Rug Pull Epidemic: Crypto Scammers Pocket Billions as Empathy Goes Extinct

Crypto’s wild west era shows no signs of ending—while regulators nap at the wheel, fraudsters are cashing in harder than a Wall Street banker during bonus season.
How rug pulls became the DeFi sector’s twisted growth metric
The ’exit scam’ has evolved from amateur-hour theft to professionalized operations. Today’s perpetrators deploy flawless English, fake KYC badges, and even staged VC partnerships—all before vanishing with nine-figure sums. Auditors? Useless. Community warnings? Drowned out by shill armies. The only thing rising faster than Bitcoin’s hash rate is the sophistication of these heists.
When accountability dissolves faster than a shitcoin’s liquidity pool
Victims range from greedy degens to pension funds—proving once again that in crypto, the greater fool theory isn’t just alive; it’s getting MBA-level upgrades. Meanwhile, the usual suspects (looking at you, ’anonymous teams’) keep recycling the same playbook: hype, delay, ghost. Rinse and repeat until the SEC sends a strongly worded tweet.
The irony? These scams are the most consistent performers in Web3—pioneering true ’zero-to-zero’ returns with Swiss-clock precision. Maybe we should start tracking them as a separate market index.
Rug pulls: The perfect crime for the unfazed
Van Zeller interviewed several victims, including one named Xavier, who admits, “I think I’ve been in maybe seven or eight rug pulls. The first time it was just a $500 investment. Then the next one, almost $10,000.”
She asked what he did to recover his losses? His answer: “You just MOVE on. There’s nothing you can do. Decentralized financing. So, there are no rules, nothing applies.”
That statement tells you everything you need to know about why rug pulls are still a thing, even though we have known about them for as long as Bitcoin has been around.
How do rug pulls work? Scammers create a token, load up on it early at dirt-cheap prices, and then blitz the market across every social platform. They use paid shills on X, Telegram, Reddit, and YouTube to pump the price.

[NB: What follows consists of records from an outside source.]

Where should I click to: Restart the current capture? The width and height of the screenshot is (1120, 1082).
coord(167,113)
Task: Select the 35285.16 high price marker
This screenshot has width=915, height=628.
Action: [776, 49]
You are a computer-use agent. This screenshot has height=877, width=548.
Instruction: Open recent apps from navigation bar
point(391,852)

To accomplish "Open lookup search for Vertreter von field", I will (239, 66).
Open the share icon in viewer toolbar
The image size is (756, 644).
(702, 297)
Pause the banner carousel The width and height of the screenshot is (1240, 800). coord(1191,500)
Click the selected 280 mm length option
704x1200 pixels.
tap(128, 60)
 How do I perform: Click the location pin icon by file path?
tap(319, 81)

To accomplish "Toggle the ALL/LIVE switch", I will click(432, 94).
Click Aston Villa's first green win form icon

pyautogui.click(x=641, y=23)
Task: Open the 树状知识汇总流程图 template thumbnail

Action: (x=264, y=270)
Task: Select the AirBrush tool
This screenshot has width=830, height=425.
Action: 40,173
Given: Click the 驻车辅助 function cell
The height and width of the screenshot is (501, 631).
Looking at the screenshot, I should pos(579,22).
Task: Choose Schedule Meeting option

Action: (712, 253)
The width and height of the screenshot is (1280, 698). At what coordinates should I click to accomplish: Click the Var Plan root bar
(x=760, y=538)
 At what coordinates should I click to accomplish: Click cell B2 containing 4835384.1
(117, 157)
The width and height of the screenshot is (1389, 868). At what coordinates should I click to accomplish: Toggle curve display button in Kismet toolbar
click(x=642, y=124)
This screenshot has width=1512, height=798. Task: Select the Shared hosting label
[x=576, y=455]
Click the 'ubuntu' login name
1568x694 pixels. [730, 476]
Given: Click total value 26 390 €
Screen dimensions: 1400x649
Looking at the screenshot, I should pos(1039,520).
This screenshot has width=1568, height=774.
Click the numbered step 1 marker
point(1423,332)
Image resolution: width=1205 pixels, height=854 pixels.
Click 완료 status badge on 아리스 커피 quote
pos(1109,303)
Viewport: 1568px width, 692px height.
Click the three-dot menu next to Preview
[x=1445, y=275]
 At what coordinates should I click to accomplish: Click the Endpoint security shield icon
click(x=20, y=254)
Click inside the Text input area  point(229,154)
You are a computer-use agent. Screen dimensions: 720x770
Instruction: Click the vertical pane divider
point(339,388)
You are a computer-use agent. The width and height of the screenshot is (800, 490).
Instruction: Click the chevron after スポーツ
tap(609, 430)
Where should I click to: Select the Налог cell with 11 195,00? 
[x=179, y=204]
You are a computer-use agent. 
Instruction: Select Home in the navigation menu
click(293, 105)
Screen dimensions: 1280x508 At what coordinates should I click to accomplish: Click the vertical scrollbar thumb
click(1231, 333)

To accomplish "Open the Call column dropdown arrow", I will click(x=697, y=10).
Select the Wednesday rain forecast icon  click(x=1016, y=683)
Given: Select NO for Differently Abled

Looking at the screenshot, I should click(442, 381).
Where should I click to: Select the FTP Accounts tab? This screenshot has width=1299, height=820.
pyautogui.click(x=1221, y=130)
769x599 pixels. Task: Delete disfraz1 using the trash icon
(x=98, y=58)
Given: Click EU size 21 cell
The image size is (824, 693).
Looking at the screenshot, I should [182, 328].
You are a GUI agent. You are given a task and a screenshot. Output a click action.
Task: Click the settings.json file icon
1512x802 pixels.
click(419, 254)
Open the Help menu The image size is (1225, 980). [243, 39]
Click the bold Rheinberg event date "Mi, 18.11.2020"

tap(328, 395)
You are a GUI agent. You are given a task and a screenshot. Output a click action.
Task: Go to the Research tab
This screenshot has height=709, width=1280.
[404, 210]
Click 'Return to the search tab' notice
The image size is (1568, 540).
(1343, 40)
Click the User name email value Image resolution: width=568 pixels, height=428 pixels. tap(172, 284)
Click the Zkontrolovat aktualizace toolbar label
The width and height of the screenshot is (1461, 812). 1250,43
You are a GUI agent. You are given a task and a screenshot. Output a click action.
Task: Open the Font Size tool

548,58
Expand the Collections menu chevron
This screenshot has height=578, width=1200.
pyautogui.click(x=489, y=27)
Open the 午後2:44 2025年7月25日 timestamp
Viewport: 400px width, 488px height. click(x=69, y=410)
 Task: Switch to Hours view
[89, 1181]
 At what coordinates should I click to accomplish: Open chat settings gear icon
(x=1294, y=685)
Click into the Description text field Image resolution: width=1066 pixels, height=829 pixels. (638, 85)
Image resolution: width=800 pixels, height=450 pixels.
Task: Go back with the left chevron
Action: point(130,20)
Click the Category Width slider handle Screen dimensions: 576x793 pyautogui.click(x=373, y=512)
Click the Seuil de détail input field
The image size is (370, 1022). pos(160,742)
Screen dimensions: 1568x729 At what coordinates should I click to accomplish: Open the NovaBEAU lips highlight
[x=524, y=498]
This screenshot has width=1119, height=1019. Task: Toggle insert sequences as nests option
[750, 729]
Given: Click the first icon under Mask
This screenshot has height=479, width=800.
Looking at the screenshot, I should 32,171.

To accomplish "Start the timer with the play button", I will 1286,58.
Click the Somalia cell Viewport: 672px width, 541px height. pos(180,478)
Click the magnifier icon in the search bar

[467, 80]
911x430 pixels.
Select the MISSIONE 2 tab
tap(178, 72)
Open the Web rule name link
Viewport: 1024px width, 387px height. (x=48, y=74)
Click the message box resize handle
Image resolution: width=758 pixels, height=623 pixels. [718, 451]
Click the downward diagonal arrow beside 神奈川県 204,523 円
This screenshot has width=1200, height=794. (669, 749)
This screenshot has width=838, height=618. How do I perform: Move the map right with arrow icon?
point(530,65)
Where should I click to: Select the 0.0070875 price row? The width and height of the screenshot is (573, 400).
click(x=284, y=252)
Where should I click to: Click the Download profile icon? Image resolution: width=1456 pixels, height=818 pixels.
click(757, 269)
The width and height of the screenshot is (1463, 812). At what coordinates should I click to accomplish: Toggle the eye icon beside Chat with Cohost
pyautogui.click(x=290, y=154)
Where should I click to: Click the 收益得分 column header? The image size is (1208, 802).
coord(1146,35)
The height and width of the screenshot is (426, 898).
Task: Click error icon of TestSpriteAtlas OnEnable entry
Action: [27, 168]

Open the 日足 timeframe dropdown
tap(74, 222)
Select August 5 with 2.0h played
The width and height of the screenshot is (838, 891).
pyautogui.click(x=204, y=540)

Unsuspecting investors jump in, thinking they’re catching the next Bitcoin. Then, the creators vanish, cashing out while the token collapses, leaving everyone else holding worthless digital bags. According to the FBI, rug pulls now account for 37% of illicit crypto revenue.
Pulling everything beyond rugs
Records from the California Department of Financial Protection and Innovation show a disheartening 372 entries of fraudulent activities.
In the top most entry, submitted in the US, a 68-year-old man lost over $565,000 after a suspicious transaction from Coinbase into his checking account vanished.
In California, a family member was scammed on WhatsApp after being lured into a fake crypto platform, Goomarket LLC. He was tricked into thinking he made $5.3 million. But when he tried to withdraw, the platform demanded taxes. He paid. Then came more demands, for money laundering clearance. Eventually, he realized he’d lost $540,000, and the website vanished.
“We don’t care”: the scammer mindset
In van Zeller’s documentary, she interviews three masked scammers who refer to rug pulls as a “legal way of stealing.” One, calling himself Mr. X, boasts: “You just got to get it. We don’t care.”
She presses him about the people who lost their life savings, some gave up their homes, some committed suicide, and others sacrificed retirement funds
“If you are going to invest your life savings in a coin, you should take five minutes to do a Google search … they are the most stupid people on earth,” Mr X reckoned.
This, right here, is the dark heart of the modern fraud economy: callous, confident, and utterly devoid of empathy.
Crypto index fund Bitwise says Q4 2024 will be remembered as “one of the most important in crypto’s history.” Unfortunately, it might also be the moment fraud truly scaled. As John Wilson of Forta notes, “phishers and scammers are nothing if not opportunistic.”